YOUR TASK: Reproduce the part that opens with the line containing "Identify the location of Create" and closes with the line containing "Highlight is located", replacing "Find the location of" with "Locate" and leaving everything else unchanged.

══════════════════════════════

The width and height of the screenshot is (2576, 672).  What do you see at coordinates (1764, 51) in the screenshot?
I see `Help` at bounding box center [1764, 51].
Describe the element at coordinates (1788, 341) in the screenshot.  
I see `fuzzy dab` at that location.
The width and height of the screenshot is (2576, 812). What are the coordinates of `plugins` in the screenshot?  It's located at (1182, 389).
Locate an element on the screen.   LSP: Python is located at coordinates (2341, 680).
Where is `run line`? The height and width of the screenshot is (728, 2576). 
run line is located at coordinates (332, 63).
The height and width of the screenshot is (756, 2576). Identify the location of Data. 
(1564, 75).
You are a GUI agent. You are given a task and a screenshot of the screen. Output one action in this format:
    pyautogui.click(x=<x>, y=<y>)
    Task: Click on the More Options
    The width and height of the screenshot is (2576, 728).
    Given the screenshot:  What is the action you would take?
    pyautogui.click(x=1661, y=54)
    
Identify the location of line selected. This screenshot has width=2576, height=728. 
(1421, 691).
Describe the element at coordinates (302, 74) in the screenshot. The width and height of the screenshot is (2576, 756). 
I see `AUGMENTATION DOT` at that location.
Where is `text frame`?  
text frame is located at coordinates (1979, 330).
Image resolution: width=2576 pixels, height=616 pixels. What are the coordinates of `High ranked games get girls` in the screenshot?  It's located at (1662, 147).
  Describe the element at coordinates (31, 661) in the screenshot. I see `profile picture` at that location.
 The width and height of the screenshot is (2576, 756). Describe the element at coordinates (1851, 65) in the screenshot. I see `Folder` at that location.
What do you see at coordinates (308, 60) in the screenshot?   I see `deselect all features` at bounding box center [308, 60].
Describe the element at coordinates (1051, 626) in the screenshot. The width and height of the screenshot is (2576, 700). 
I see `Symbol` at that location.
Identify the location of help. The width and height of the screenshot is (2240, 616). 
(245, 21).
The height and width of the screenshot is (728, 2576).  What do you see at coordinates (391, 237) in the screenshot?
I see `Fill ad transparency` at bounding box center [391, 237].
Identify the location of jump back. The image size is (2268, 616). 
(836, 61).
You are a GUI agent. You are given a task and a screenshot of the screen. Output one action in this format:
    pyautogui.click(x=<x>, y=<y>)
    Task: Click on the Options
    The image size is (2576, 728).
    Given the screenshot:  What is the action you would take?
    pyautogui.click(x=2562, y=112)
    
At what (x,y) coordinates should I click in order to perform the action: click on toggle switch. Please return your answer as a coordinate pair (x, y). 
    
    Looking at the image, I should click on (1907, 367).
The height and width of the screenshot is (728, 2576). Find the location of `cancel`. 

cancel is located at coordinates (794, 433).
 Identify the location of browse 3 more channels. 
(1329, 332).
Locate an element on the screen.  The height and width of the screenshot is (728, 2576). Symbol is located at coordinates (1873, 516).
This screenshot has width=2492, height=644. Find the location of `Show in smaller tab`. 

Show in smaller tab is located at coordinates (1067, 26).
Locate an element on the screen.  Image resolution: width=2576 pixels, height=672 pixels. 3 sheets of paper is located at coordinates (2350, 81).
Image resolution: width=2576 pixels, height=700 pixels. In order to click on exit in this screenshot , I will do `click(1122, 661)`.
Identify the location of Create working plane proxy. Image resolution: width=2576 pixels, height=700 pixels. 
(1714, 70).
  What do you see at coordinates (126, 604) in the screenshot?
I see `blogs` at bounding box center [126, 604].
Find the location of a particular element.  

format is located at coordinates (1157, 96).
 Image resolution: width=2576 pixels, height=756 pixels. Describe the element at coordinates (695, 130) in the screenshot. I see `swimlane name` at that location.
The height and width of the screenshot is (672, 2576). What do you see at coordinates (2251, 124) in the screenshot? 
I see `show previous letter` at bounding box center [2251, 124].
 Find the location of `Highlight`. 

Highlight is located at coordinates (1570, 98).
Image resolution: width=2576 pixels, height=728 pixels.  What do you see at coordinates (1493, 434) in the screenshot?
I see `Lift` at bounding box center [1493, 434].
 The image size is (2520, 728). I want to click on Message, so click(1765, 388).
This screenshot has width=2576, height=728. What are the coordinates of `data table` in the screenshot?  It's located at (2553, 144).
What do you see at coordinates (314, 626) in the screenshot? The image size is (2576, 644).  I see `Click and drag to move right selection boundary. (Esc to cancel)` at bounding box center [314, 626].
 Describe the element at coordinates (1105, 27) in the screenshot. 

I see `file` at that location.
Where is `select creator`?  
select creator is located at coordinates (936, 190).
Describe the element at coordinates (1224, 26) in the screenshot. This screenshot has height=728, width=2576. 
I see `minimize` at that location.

══════════════════════════════

SOLUTION TO THE EXERCISE:
Identify the location of Create working plane proxy. Image resolution: width=2576 pixels, height=700 pixels. 
(1714, 70).
  What do you see at coordinates (126, 604) in the screenshot?
I see `blogs` at bounding box center [126, 604].
Locate a particular element.  

format is located at coordinates (1157, 96).
 Image resolution: width=2576 pixels, height=756 pixels. Describe the element at coordinates (695, 130) in the screenshot. I see `swimlane name` at that location.
The height and width of the screenshot is (672, 2576). What do you see at coordinates (2251, 124) in the screenshot? 
I see `show previous letter` at bounding box center [2251, 124].
 Locate `Highlight`. 

Highlight is located at coordinates (1570, 98).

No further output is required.